Phase II is primarily focused on dosing studies (Phase IIa) and effectiveness studies (Phase IIb) of the drug, although safety continues to be monitored, and is generally administered and tested on approximately 100-500 patients affected by the disease or condition being targeted.
Phase III trials involve a much larger and diverse group of affected patients, with approximately 1000-5000 receiving the drug (Phase IIIa), is the longest and costliest, is key in determining the drug’s safety and effectiveness, and provides the basis for labeling instructions (Phase IIIb). Upon successful completion of Phase III, a New Drug Application (NDA) is filed with the FDA and, if approved, can then be brought to market with ongoing surveillance and analysis (Phase IV).
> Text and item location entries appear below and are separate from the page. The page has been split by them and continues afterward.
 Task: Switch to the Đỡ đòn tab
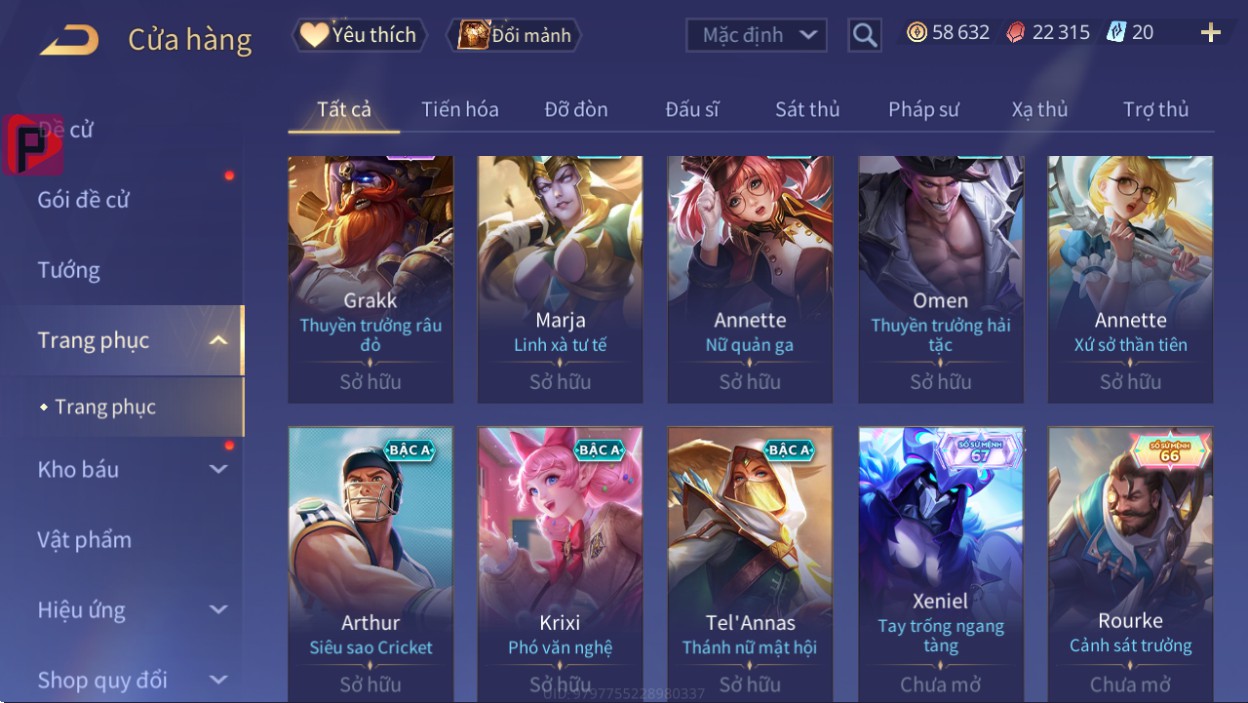(576, 110)
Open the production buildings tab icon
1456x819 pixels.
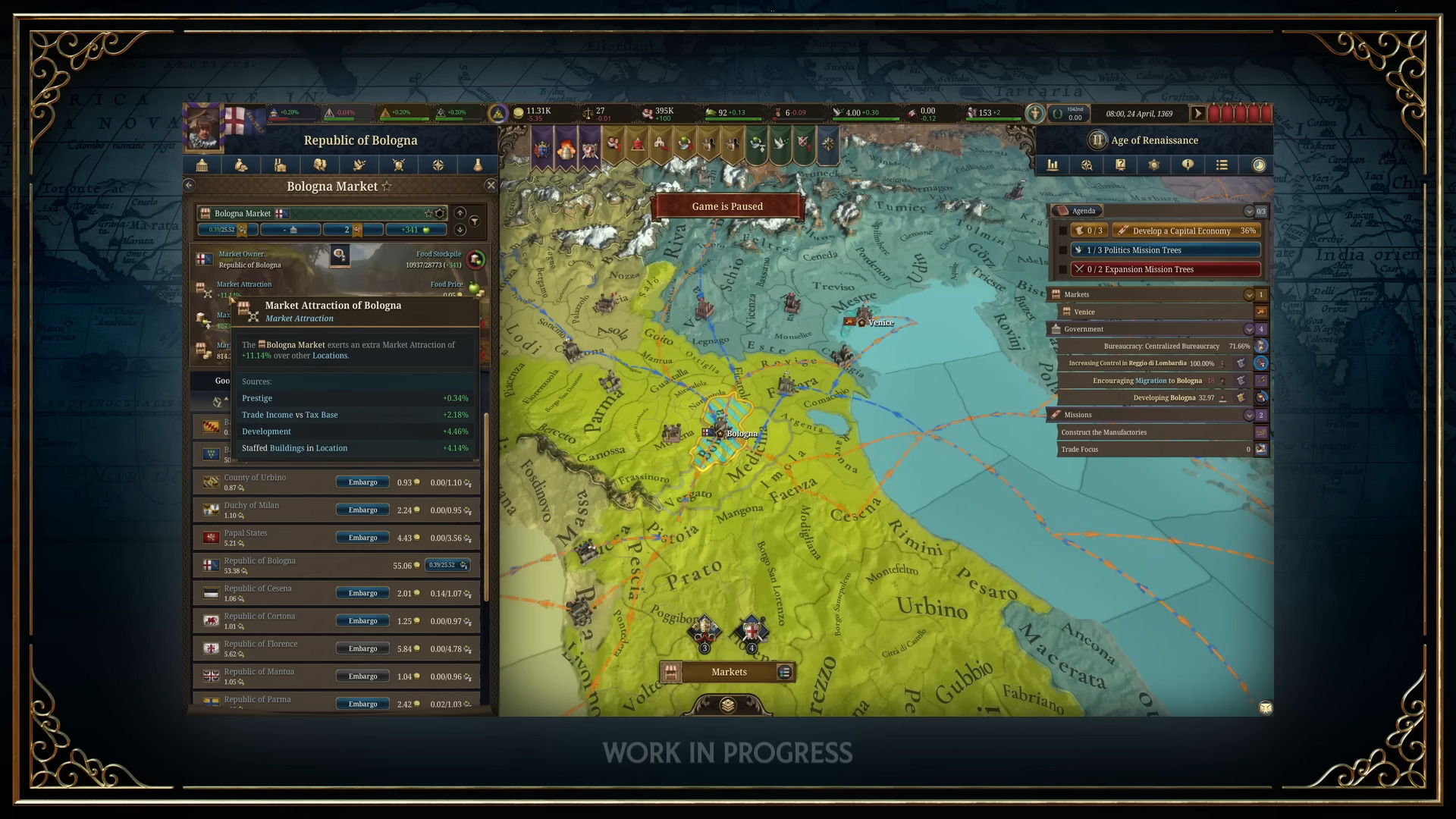281,165
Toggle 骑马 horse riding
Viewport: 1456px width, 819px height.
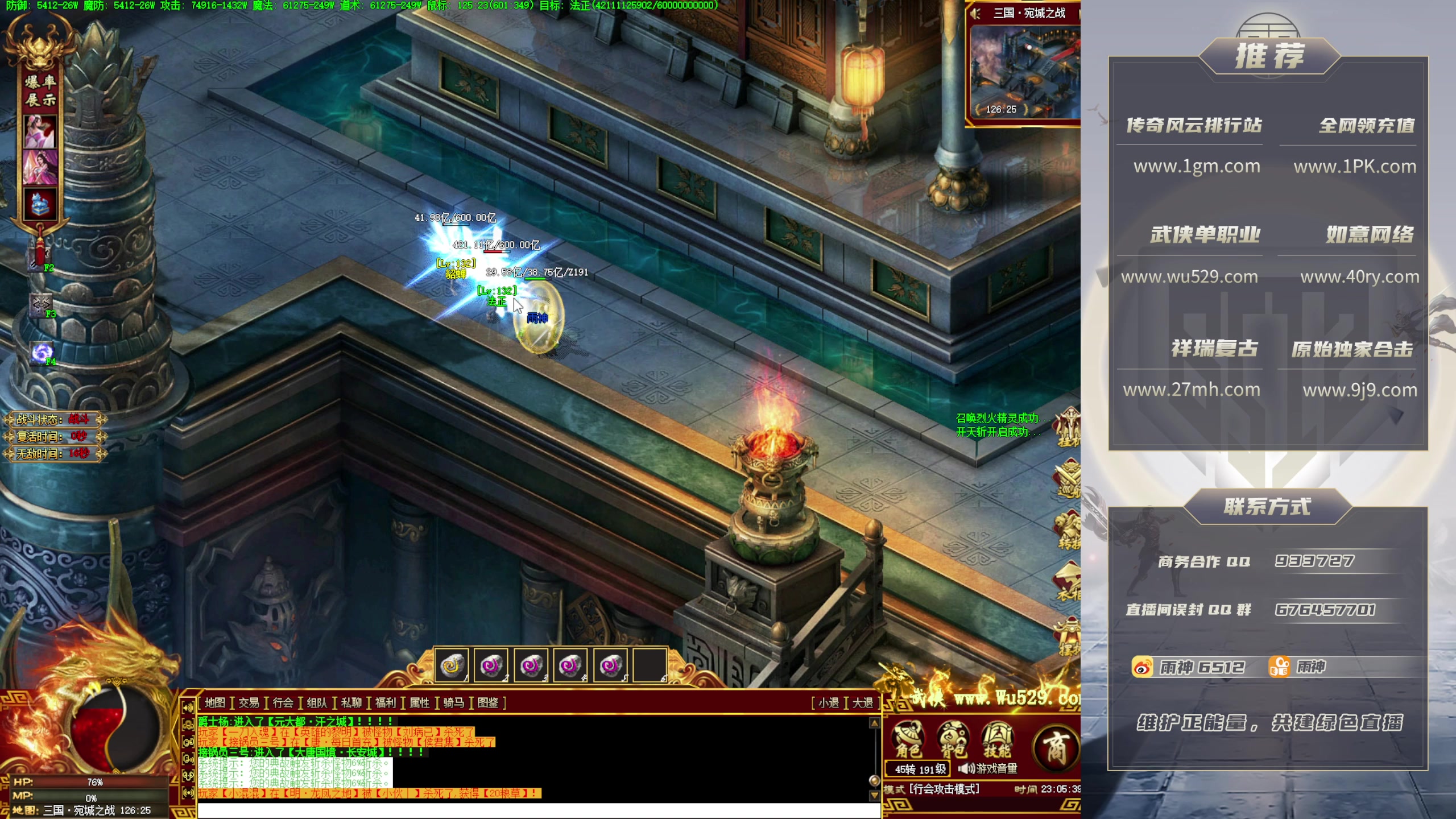tap(453, 703)
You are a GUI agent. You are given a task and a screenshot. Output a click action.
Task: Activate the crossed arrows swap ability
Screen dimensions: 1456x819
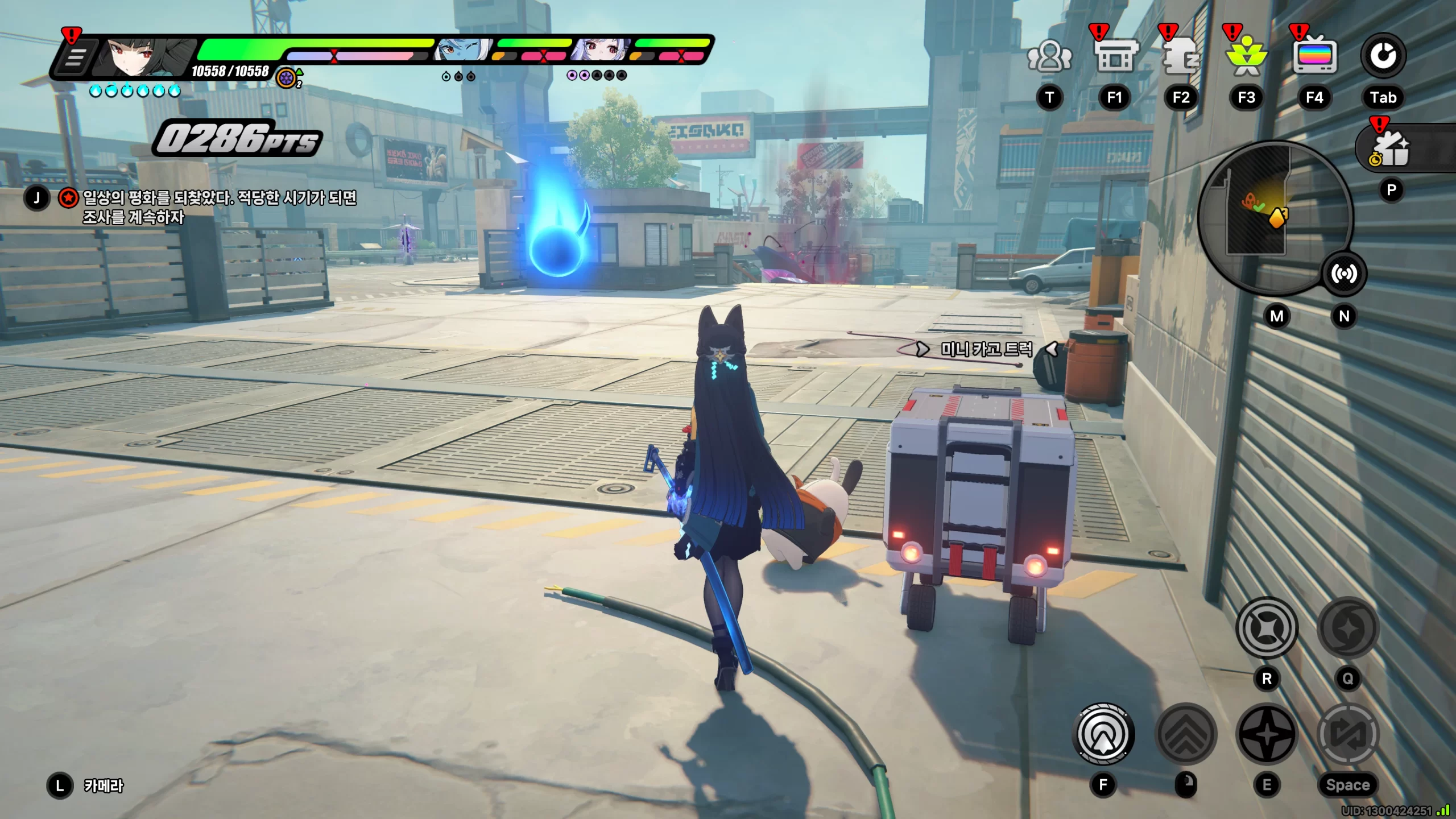[x=1348, y=734]
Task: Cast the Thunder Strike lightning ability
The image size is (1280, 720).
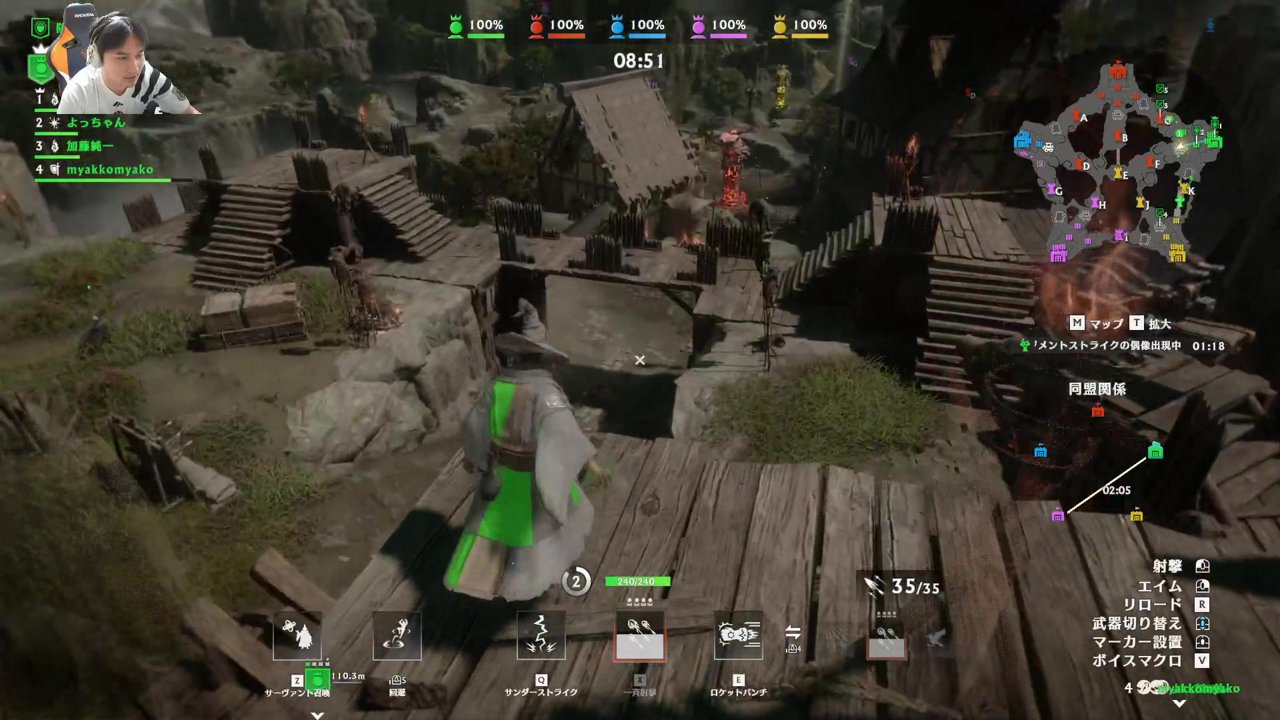Action: (x=541, y=636)
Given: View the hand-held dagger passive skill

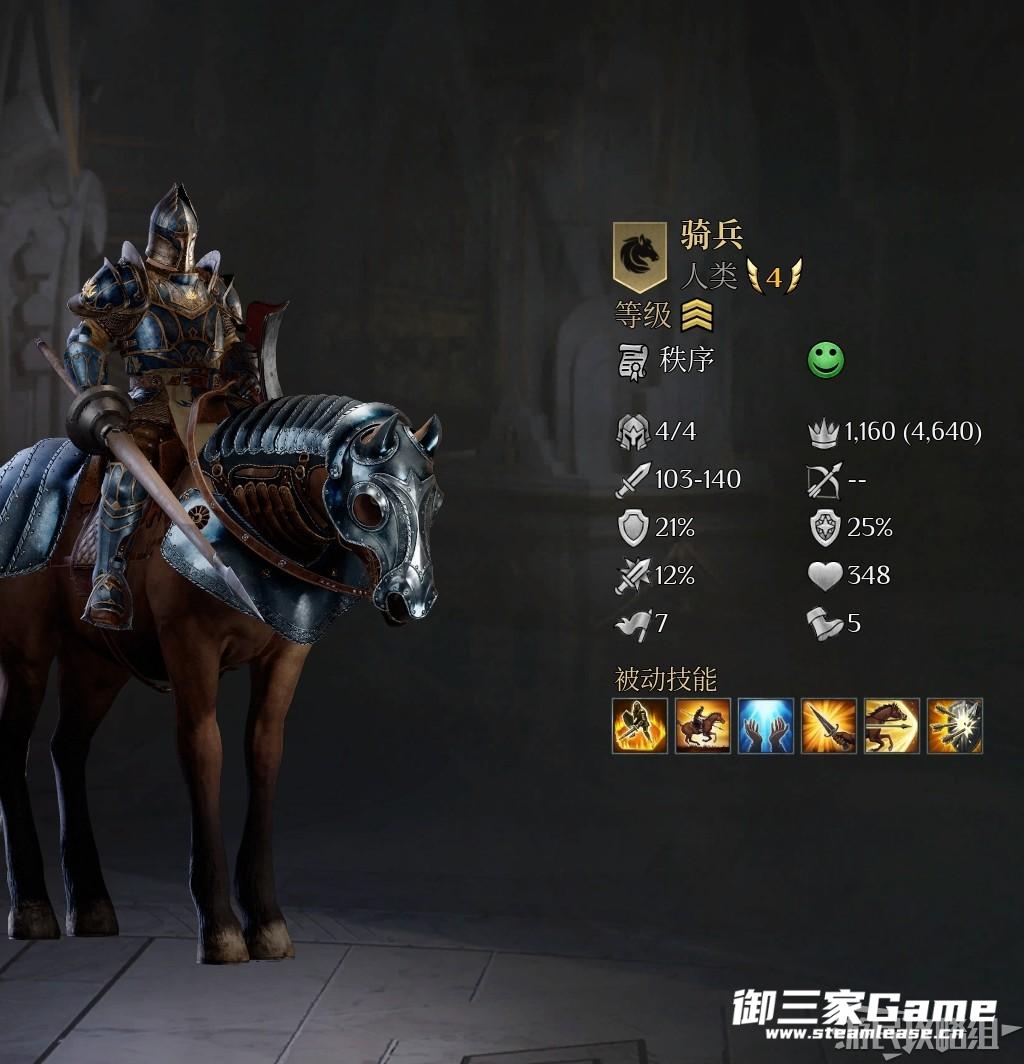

Phase IV trials take place after the FDA approves the drug’s marketing and commercialization. Here, trials are conducted to identify and evaluate the drug’s long-term effects for larger number of patients, which allows the new drug to yield more information about its efficacy, safety, and side effects.
Adaptive Design Studies
Cardiac Safety ECG Monitoring
Clinical Data Management
Functional Service Providers
Late Clinical Trials
Safety & Pharmacovigilance
Manufacturing of drugs and their packaging begins in Pre-Clinical on a small-scale, is ramped up to a large-scale throughout the Clinical stage, and is a different process from drug to drug. Each manufacturing facility must meet strict FDA guidelines for Good Manufacturing Practices (GMP), which is the part of quality assurance that ensure products are produced and controlled to the highest standards in facilities, equipment, and methods.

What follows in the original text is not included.